> _Page_:
You can choose between different formats to make a tradeoff between the size on disk, the precision, and query performance:
- 8 bytes per coordinate pair using 4-byte integer values, with limited precision.
- 16 bytes per coordinate pair using 8-byte floating-point values, which is still
more compact than the VelocyPack format used by the
geojson
Analyzer - 24 bytes per coordinate pair using the native Google S2 format to reduce the number of computations necessary when you execute geo-spatial queries.
This feature is only available in the Enterprise Edition.
See Analyzers for details.
Web Interface
The 3.10 release of ArangoDB introduces a new Web UI for Views that allows
you to view, configure, or drop arangosearch
Views.
AQL
All Shortest Paths Graph Traversal
In addition to finding any shortest path and enumerating all paths between two
vertices in order of increasing length, you can now use the new
ALL_SHORTEST_PATHS
graph traversal algorithm in AQL to get all paths of
shortest length:
FOR p IN OUTBOUND ALL_SHORTEST_PATHS 'places/Carlisle' TO 'places/London'
GRAPH 'kShortestPathsGraph'
RETURN { places: p.vertices[*].label }
See All Shortest Paths in AQL for details.

> _Request_:
Translate this sentence from the ArangoDB 3.10 text into Spanish: "The 3.10 release of ArangoDB introduces a new Web UI for Views that allows you to view, configure, or drop arangosearch Views."

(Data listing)
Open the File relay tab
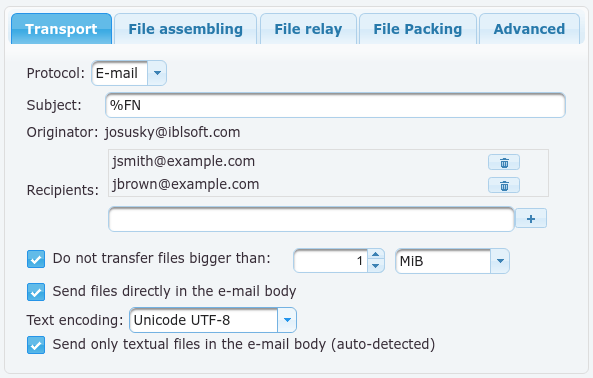Image resolution: width=593 pixels, height=378 pixels. coord(308,29)
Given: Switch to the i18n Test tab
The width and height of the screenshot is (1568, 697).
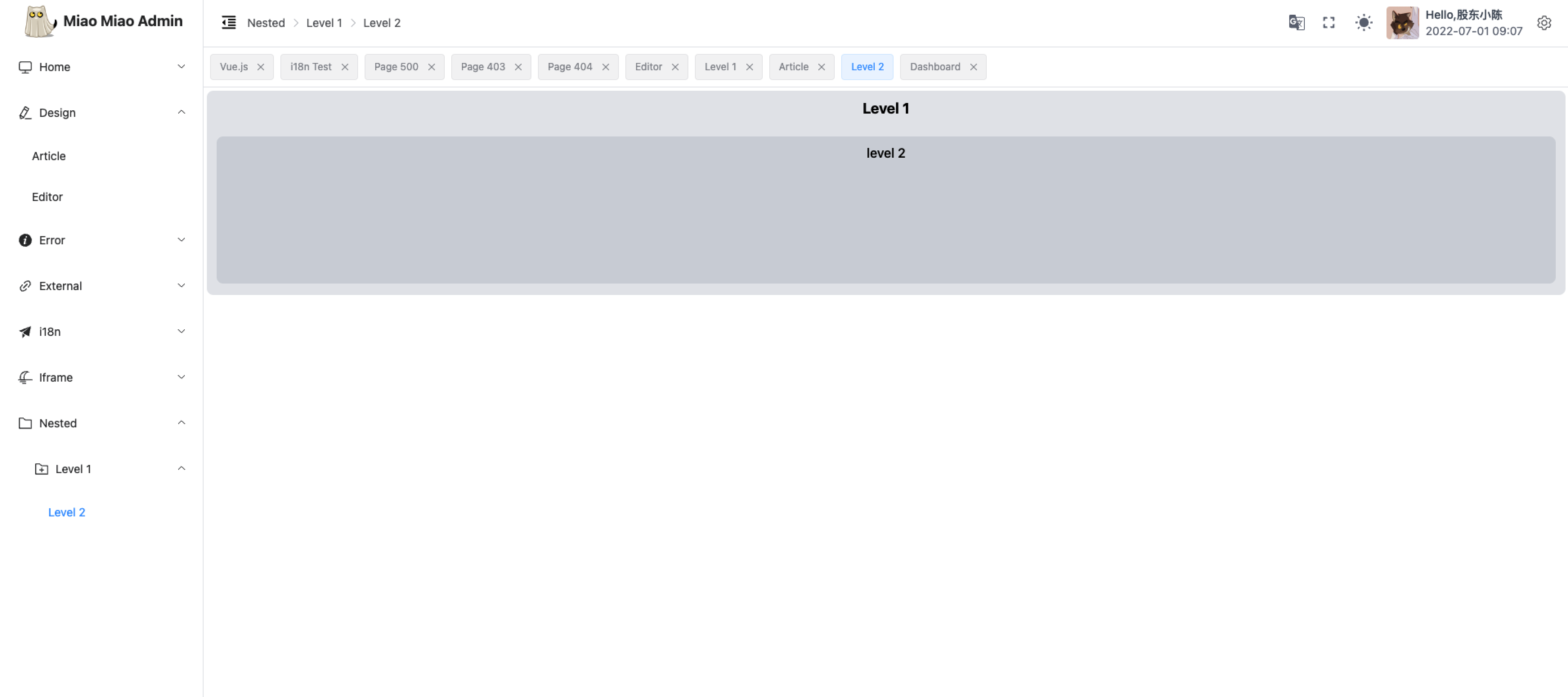Looking at the screenshot, I should 310,67.
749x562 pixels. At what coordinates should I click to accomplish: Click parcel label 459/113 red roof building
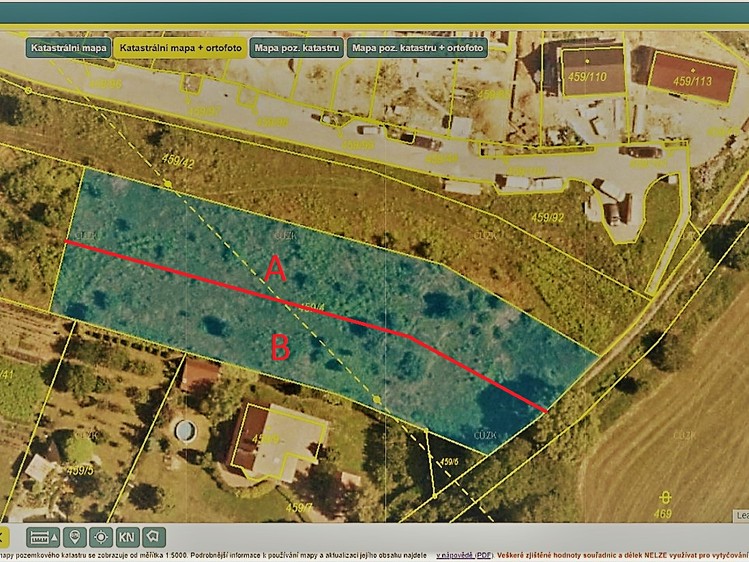tap(692, 81)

> _The reply_:
La versión 3.10 de ArangoDB introduce una nueva interfaz web para las Views que permite ver, configurar o eliminar las Views de arangosearch.